第39話:【39日目】夏祭りの終わりと、四天王の影
熱狂の夏祭りが明けた翌朝。
俺は少し早起きをして、村の広場へ向かった。
祭りの後の静けさが漂う中、すでに清掃局長のスライム・スーがぽよぽよと跳ね回りながら、落ちているゴミ(焼きそばのパックなど)を綺麗に消化してくれていた。
「おはよう、スー。偉いな」
「ぷるるっ!」
俺はスーの頭を撫でてから、日めくりカレンダーの前に立った。
「残り327日」の紙をめくる。
今日は、祭りの翌日ということもあり、体調不良者が出ないか心配していたところだった。
『SSRアイテム【万能の魔導健康診断器】を獲得しました』
『※対象にかざすだけで、疲労度、栄養状態、潜在的な疾患を瞬時にスキャンし、最適な休養・食事メニューを提案する魔導具です』
「素晴らしい。社員の健康管理こそ、ホワイト企業の要だからな」
手の中におさまった、小さな鏡のような魔導具。
これで、目に見えない疲労やストレスも可視化できる。俺は早速、村人たち全員に「年に一度の定期健康診断」を義務付けるタスクをメモ帳に書き込んだ。
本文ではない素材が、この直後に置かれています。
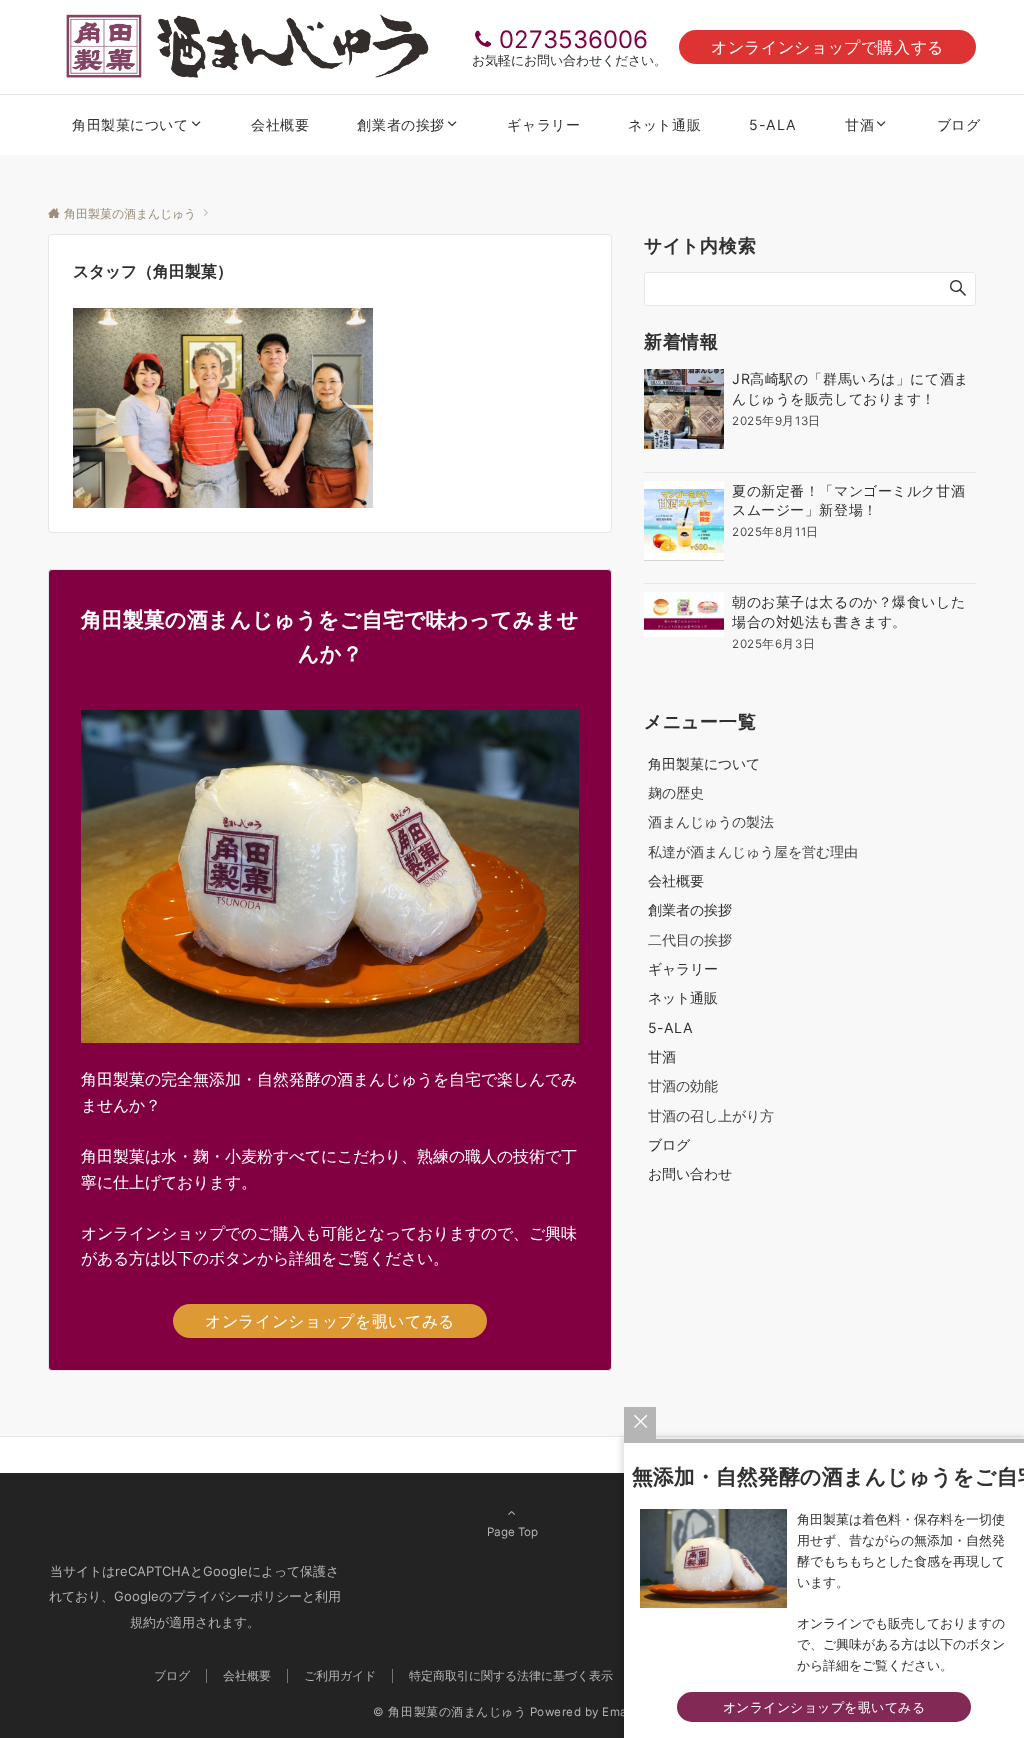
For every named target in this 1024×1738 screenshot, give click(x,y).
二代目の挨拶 (690, 939)
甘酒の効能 (683, 1085)
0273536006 (573, 39)
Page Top (512, 1532)
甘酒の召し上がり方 (711, 1115)
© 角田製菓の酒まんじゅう (449, 1712)
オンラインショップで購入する (827, 47)
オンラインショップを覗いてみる (330, 1321)
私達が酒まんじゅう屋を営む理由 (753, 851)
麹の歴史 (676, 792)
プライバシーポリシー (237, 1596)
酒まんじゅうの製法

村が着実に豊かになり、管理体制も盤石になりつつある。
だが、この世界には「365日後に復活する魔王」という、避けられない特大のバグ(脅威)が存在していることを、俺は決して忘れてはいなかった。
――その頃。
ホワイト村から遥か遠く、北の果てにある暗黒の山脈。
瘴気が立ち込める魔王軍の仮拠点に、ひとつの巨大な影が立っていた。
身の丈は三メートルに迫り、全身を赤銅色の筋肉と棘の生えた鎧で覆った巨漢。魔王直属の幹部である四天王の一人、ザンギュラである。
「……昨夜、南の果ての空に、奇妙な『光の爆発』が連続して上がったという報告があったな」
ザンギュラは、手元の荒野の地図を太い指でなぞりながら、配下の魔族に低い声で尋ねた。
「はっ。偵察のガーゴイルによれば、名もなき荒野のど真ん中に、巨大な光の華が咲いていたとのこと。何者かの強力な魔法陣の起動実験か、あるいは……」
「辺境伯爵の私兵どもが、その近くで行方不明になったという情報もある。……面白ぇ」
ザンギュラはニヤリと凶悪な笑みを浮かべ、巨大な戦斧を肩に担いだ。
「我らが魔王様が復活されるまで、あと一年足らず。復活の地として、強力な魔力脈がある拠点を確保する必要がある。その『光の上がった土地』……我ら魔王軍の新たな拠点として接収してやろう」
「ザンギュラ様、自ら赴かれるので!?」
「ああ。最近はデスクワーク(兵站管理)ばかりで体が鈍ってやがる。たまには現場で、俺様の斧の錆を増やしてやるのも悪くねぇ」
脳筋にして無類の戦好きとして知られるザンギュラだが、実は彼もまた、魔王軍というブラック組織の中で「拠点構築」や「部下の管理」というタスクに追われる中間管理職であった。
「野郎ども、出陣の準備をしろ! 目標は南の果て、謎の光の震源地だ!」
魔王軍の幹部が、ついにホワイト村に向けて動き出した。
しかし、ザンギュラはまだ知らない。
彼が向かおうとしている土地が、血を洗う戦場などではなく、極上の温泉とジェラート、そして「残業なし」の超ホワイト環境が待つ、魔の『労働者パラダイス』であることを。
平和な村に忍び寄る、秋の陣の気配。
タクトと四天王の、全く噛み合わない対決の時が迫っていた。